I am trying to construct a dependency matcher that catches certain phrases in document and prints out paragraphs containing those phrases. These are a pre-existing long list of verb-noun combinations.
The wider purpose of this exercise is to pore through a large set of PDF documents to analyze what types of activities were undertaken, by whom, and with what frequency. The task is split into two parts. The first is to extract paragraphs containing these phrases(verb-noun etc) for humans to look at and verify a random sample of so we know the parsing is working properly. Then using other characteristics associated with each PDF, do further analysis of the types of tasks (drafting/create/perform > document/task type "x") being performed, by whom, when, etc etc.
One example is "draft/prepare" > "procurement and market risk assessment".
I looked at the dependency tree of a sample sentence and then set up the Dependency matcher to work with that. Please see example below.
The sample sentence is "He drafted the procurement & market risk assessment". The dependency seems to be draft > assessment > procurement > risk > market
import spacy
nlp = spacy.load('en_core_web_sm')
from spacy.matcher import DependencyMatcher
dmatcher = DependencyMatcher(nlp.vocab)
doc = nlp("""He drafted the procurement & market risk assessment.""")
lemma_list_drpr = ['draft', 'prepare']
print("----- Using Dependency Matcher -----")
deppattern22 = [
{'SPEC' : {"NODE_NAME": "drpr"}, "PATTERN":{"LEMMA": {"IN": lemma_list_drpr}}},
{"SPEC": {"NBOR_NAME": "drpr", "NBOR_RELOP": ">", "NODE_NAME": "ass2"}, "PATTERN":
{"LEMMA": "assessment"}},
{"SPEC": {"NBOR_NAME": "ass2", "NBOR_RELOP": ">", "NODE_NAME": "proc2"}, "PATTERN":
{"LEMMA": "procurement"}}
]
dmatcher.add("Pat22", patterns = [deppattern22])

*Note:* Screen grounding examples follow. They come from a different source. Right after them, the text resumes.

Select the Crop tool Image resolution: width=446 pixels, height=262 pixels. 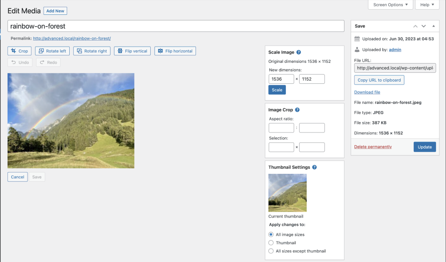[19, 51]
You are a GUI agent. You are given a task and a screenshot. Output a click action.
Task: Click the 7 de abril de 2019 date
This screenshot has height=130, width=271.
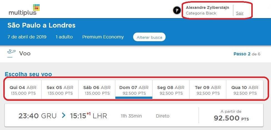(x=27, y=37)

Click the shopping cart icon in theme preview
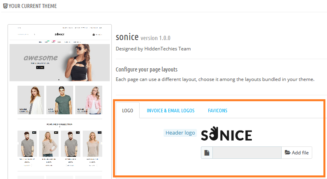pos(93,35)
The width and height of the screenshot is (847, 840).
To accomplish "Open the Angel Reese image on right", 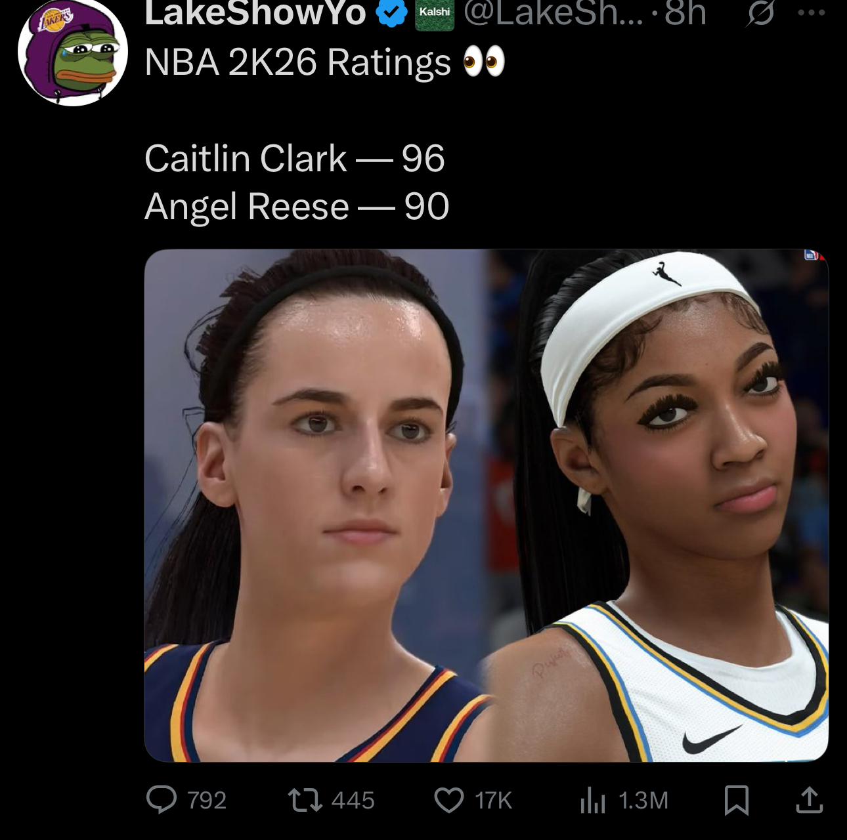I will tap(658, 505).
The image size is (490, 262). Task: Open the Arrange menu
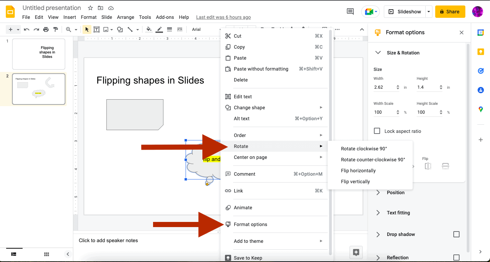[x=125, y=17]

for number, mylist in dmatcher(doc):
for item in mylist:
print(doc[item[0]].sent)
When I do this, it works.
However, there are many problems here.
When I try to add "risk" and "market" terms to the matcher then it no longer works:
deppattern22a = [ {'SPEC' : {"NODE_NAME": "drpr"}, "PATTERN":{"LEMMA": {"IN": lemma_list_drpr}}}, {"SPEC": {"NBOR_NAME": "drpr", "NBOR_RELOP": ">", "NODE_NAME": "ass2"}, "PATTERN": {"LEMMA": "assessment"}}, {"SPEC": {"NBOR_NAME": "ass2", "NBOR_RELOP": ">", "NODE_NAME": "proc2"}, "PATTERN": {"LEMMA": "procurement"}}, {"SPEC": {"NBOR_NAME": "proc2", "NBOR_RELOP": ">", "NODE_NAME": "risk2"}, "PATTERN": {"LEMMA": "risk"}}, {"SPEC": {"NBOR_NAME": "risk2", "NBOR_RELOP": ">", "NODE_NAME": "mkt2"}, "PATTERN": {"LEMMA": "market"}} ]

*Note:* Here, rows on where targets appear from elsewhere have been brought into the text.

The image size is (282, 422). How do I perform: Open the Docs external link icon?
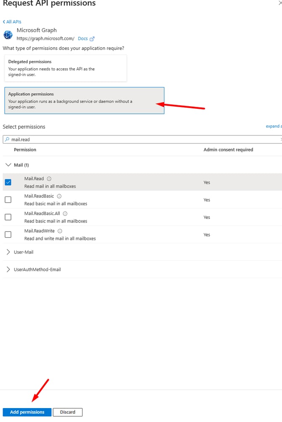click(x=92, y=39)
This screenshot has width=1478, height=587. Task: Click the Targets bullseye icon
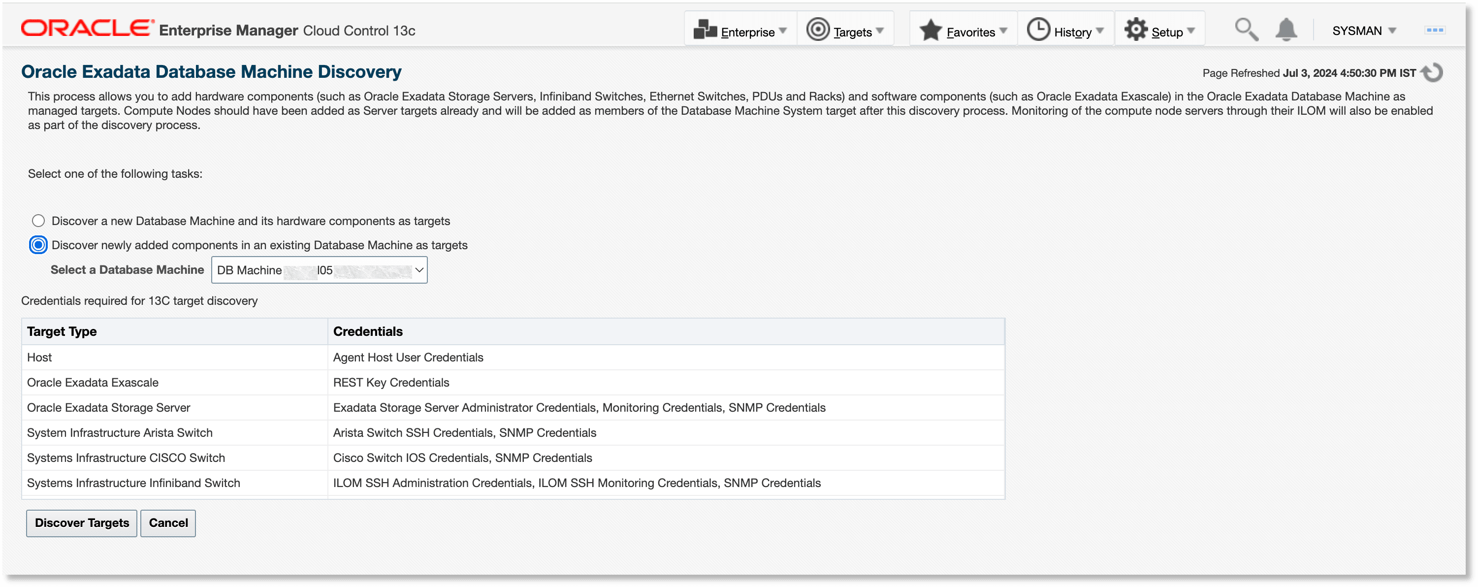click(x=818, y=29)
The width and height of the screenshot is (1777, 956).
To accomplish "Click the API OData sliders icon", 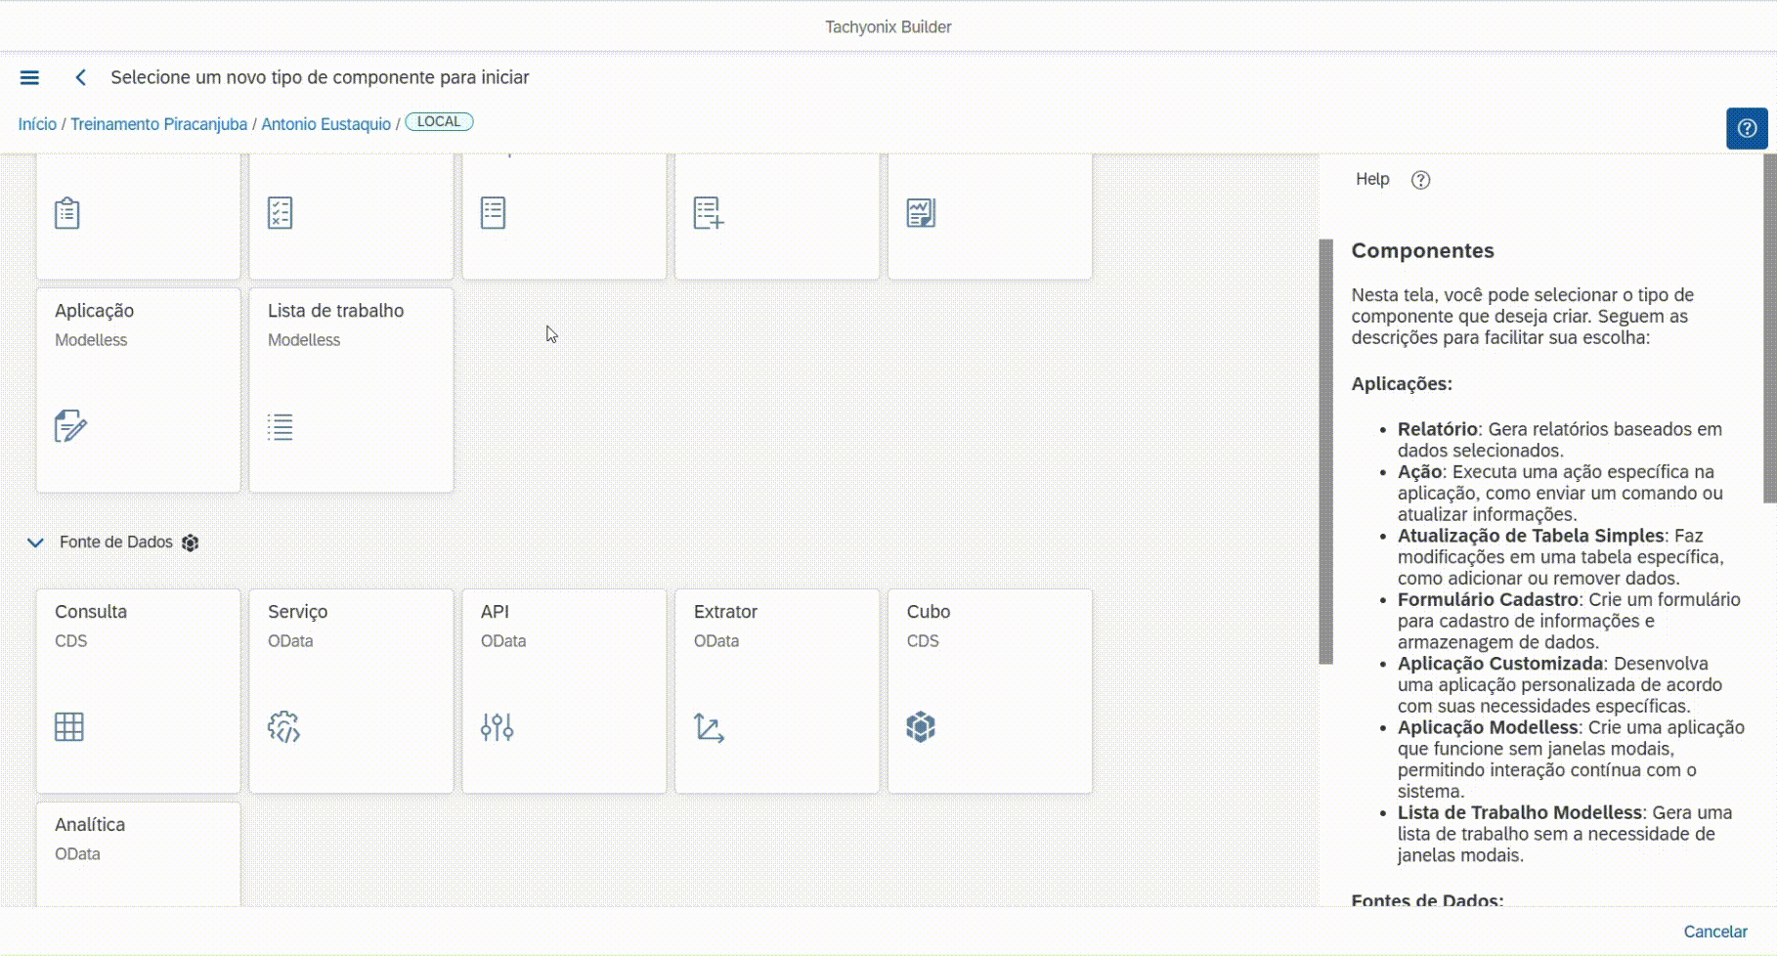I will (x=497, y=727).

Moreover, when I change the sentence text a little bit, by replacing "&" by "and" then the dependency changes so my dependency matcher doesn't work again. The dependency becomes draft > procurement > assessment > ... whereas in the earlier sample sentence it was draft > assessment > procurement > ...
- The dependency changes back when I add other text to the sentence.
What would be a good way to find such matches that are not sensitive to minor changes in sentence structure?